Extended log-F Distribution Family Function

Maximum likelihood estimation of the 1-parameter extended log-F distribution.

Usage

extlogF1(tau = c(0.25, 0.5, 0.75), parallel = TRUE ~ 0,
          seppar = 0, tol0 = -0.001,
          llocation = "identitylink", ilocation = NULL,
          lambda.arg = NULL, scale.arg = 1, ishrinkage = 0.95,
          digt = 4, idf.mu = 3, imethod = 1)

Arguments

tau

Numeric, the desired quantiles. A strictly increasing sequence, each value must be in $(0, 1)$. The default values are the three quartiles, matching lms.bcn.

parallel

Similar to alaplace1, applying to the location parameters. One can try fix up the quantile-crossing problem after fitting the model by calling fix.crossing. Use is.crossing to see if there is a problem. The default for parallel is totally FALSE, i.e., FALSE for every variable including the intercept. Quantile-crossing can occur when values of tau are too close, given the data. How the quantiles are modelled with respect to the covariates also has a big effect, e.g., if they are too flexible or too inflexible then the problem is likely to occur. For example, using bs with df = 10 is likely to create problems.

Setting parallel = TRUE results in a totally parallel model; all quantiles are parallel and this assumption can be too strong for some data sets. Instead, fix.crossing only repairs the quantiles that cross. So one must carefully choose values of tau for fitting the original fit.

seppar, tol0

Numeric, both of unit length and nonnegative, the separation and shift parameters. If seppar is positive then any crossing quantile is penalized by the difference cubed multiplied by seppar. The log-likelihood subtracts the penalty. The shift parameter ensures that the result is strictly noncrossing when seppar is large enough; otherwise if tol0 = 0 and seppar is large then the crossing quantiles remain crossed even though the offending amount becomes small but never exactly 0. Informally, tol0 pushes the adjustment enough so that is.crossing should return FALSE.

If tol0 is positive then that is the shift in absolute terms. But tol0 may be assigned a negative value, in which case it is interpreted multiplicatively relative to the midspread of the response; tol0 <- abs(tol0) * midspread. Regardless, fit@extra$tol0 is the amount in absolute terms.

If avoiding the quantile crossing problem is of concern to you, try increasing seppar to decrease the amount of crossing.
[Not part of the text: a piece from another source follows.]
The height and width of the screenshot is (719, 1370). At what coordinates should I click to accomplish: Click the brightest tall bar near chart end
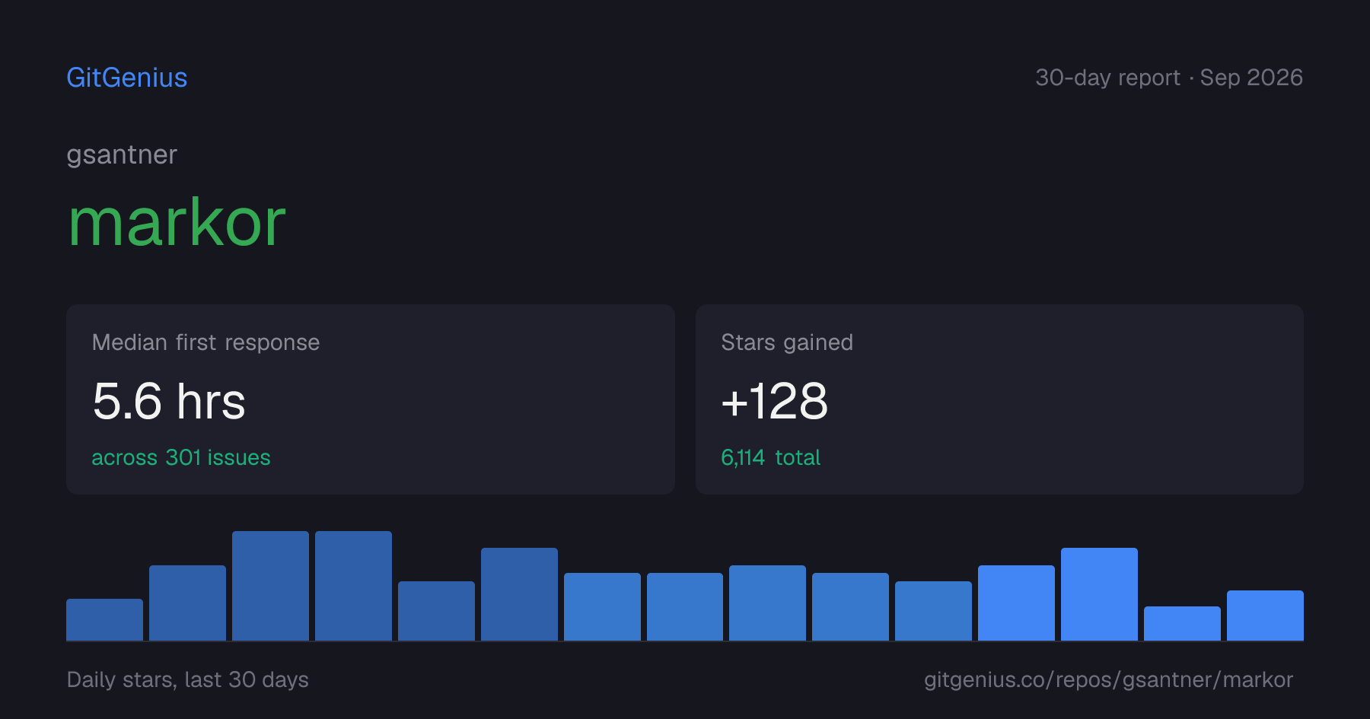tap(1099, 594)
Probably it is best to choose the smallest value of seppar so that is.crossing returns FALSE. Increasing tol0 relatively or absolutely means the fitted quantiles are allowed to move apart more. However, tau must be considered when choosing tol0.

llocation, ilocation

See Links for more choices and CommonVGAMffArguments for more information. Choosing loglink should usually be good for counts. And choosing logitlink should be a reasonable for proportions. However, avoid choosing tau values close to the boundary, for example, if $p_0$ is the proportion of 0s then choose $p_0 \ll \tau$. For proportions grouped data is much better than ungrouped data, and the bigger the groups the more the granularity so that the empirical proportion can approximate tau more closely.

lambda.arg

Positive tuning parameter which controls the sharpness of the cusp. The limit as it approaches 0 is probably very similar to dalap. The default is to choose the value internally. If scale.arg increases, then probably lambda.arg needs to increase accordingly. If lambda.arg is too large then the empirical quantiles may not be very close to tau. If lambda.arg is too close to 0 then the convergence behaviour will not be good and local solutions found, as well as numerical problems in general. Monitoring convergence is recommended when varying lambda.arg.

scale.arg

Positive scale parameter and sometimes called scale. The transformation used is (y - location) / scale. This function should be okay for response variables having a moderate range (0–100, say), but if very different from this then experimenting with this argument will be a good idea.

ishrinkage, idf.mu, digt

Similar to alaplace1.

imethod

Initialization method. Either the value 1, 2, or .... See CommonVGAMffArguments for more information.

Details

This is an experimental family function for quantile regression. Fasiolo et al. (2020) propose an extended log-F distribution (ELF) however this family function only estimates the location parameter. The distribution has a scale parameter which can be inputted (default value is unity). One location parameter is estimated for each tau value and these are the estimated quantiles. For quantile regression it is not necessary to estimate the scale parameter since the log-likelihood function is triangle shaped.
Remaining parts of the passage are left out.